Reproduce the passage below about the Denver bomb squad sergeant word for word, from "Burns was the" up to and including "succession of operations.".

* GIVEN PASSAGE:
* * * * * * * * *

The former head of the Denver police bomb squad, who was blinded when a car bomb exploded in his face nearly 40 years ago, has died.
Jack Burns, father of five children and grandfather of five, died Wednesday. Graveside funeral services are planned at 10:15 a.m. Monday at Fort Logan National Cemetery.
In the 1970s, no one served on the bomb squad unless they volunteered, and there were no robots or special protective gear.
It was just like Burns to volunteer for an assignment that dangerous, said retired colleague Mike O’Neill, 65.
“He was very courageous,” O’Neill said.
Clifford Stanley, now 71, remembers that Fourth of July in 1972 when he, Burns and a third officer, Detective John Garrison, went to defuse a bomb planted at a house at 3915 Vrain St.
A bomb had already gone off at a Rust Sales Co. office and injured three men. The suspect was the estranged husband of a woman who worked at Rust. It was under the hood of her car that another explosive device was found.
Burns was the sergeant of a squad that had defused many bombs by hand.
“It was rough back then. There was a lot going on,” Stanley said. “People got blown up.”
The device attached to the engine was fairly unsophisticated. Burns told reporters at the time that he believed it would be fairly easy to disarm the bomb. When it blew up in his face, his right eye was blinded and his left eye was seriously damaged, leaving him legally blind. His right hand and two fingers of his left hand were blown off, according to a Denver Post article. Burns underwent a succession of operations.

* * * * * * * * *

* PROVIDED INFORMATION:
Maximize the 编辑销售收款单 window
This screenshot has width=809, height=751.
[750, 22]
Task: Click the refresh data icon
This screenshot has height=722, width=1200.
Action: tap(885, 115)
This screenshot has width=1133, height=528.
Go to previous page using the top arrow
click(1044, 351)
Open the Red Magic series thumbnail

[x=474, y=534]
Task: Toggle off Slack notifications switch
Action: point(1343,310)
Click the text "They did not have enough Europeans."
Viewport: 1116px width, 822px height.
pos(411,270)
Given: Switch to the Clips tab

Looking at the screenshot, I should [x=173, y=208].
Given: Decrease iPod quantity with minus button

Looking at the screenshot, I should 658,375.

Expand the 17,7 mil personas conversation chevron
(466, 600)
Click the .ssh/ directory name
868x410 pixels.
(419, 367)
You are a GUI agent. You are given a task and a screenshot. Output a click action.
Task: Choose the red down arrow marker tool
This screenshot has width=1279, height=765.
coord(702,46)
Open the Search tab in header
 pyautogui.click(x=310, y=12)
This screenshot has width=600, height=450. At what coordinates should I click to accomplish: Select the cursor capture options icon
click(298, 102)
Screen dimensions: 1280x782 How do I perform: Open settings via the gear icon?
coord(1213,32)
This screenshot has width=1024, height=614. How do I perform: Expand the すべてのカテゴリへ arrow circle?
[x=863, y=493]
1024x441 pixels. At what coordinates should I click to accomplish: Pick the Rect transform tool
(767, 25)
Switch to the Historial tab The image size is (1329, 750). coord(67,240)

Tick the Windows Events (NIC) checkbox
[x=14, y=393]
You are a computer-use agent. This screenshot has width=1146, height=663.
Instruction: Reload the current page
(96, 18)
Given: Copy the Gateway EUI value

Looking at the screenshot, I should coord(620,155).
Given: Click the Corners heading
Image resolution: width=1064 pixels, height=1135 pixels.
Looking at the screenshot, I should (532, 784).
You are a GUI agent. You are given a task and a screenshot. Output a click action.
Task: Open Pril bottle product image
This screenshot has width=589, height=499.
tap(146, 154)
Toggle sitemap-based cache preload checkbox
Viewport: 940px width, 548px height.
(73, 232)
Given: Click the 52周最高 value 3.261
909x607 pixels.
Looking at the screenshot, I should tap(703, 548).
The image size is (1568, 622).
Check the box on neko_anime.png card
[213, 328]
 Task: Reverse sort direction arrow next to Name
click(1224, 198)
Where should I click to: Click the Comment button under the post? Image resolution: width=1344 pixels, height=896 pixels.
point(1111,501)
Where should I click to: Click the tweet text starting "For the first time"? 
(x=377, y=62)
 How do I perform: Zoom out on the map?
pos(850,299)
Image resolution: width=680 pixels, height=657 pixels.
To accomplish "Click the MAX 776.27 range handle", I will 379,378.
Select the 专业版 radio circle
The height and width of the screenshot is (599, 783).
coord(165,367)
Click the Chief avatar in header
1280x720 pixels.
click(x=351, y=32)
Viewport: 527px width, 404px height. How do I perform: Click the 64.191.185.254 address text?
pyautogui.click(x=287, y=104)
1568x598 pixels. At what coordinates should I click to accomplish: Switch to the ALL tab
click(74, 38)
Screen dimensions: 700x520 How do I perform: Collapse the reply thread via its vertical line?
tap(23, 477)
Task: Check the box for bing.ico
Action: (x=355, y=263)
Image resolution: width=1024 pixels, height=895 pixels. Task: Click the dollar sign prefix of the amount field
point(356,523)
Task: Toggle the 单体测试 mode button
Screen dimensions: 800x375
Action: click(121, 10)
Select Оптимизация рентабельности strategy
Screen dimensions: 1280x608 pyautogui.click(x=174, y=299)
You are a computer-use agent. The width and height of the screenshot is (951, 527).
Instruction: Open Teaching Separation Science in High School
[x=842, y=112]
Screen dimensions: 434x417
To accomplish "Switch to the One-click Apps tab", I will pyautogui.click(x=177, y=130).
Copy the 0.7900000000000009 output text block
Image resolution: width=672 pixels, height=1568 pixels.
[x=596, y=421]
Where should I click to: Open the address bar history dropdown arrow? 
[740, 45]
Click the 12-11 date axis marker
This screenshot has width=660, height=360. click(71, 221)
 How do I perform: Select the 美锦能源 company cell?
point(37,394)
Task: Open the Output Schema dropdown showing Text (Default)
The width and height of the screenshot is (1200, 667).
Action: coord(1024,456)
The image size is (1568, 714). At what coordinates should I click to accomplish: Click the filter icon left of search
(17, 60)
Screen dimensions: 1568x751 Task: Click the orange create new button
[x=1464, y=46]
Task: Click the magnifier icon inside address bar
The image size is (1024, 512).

* * * * * * * * *

* WRITTEN SOLUTION:
Burns was the sergeant of a squad that had defused many bombs by hand.
“It was rough back then. There was a lot going on,” Stanley said. “People got blown up.”
The device attached to the engine was fairly unsophisticated. Burns told reporters at the time that he believed it would be fairly easy to disarm the bomb. When it blew up in his face, his right eye was blinded and his left eye was seriously damaged, leaving him legally blind. His right hand and two fingers of his left hand were blown off, according to a Denver Post article. Burns underwent a succession of operations.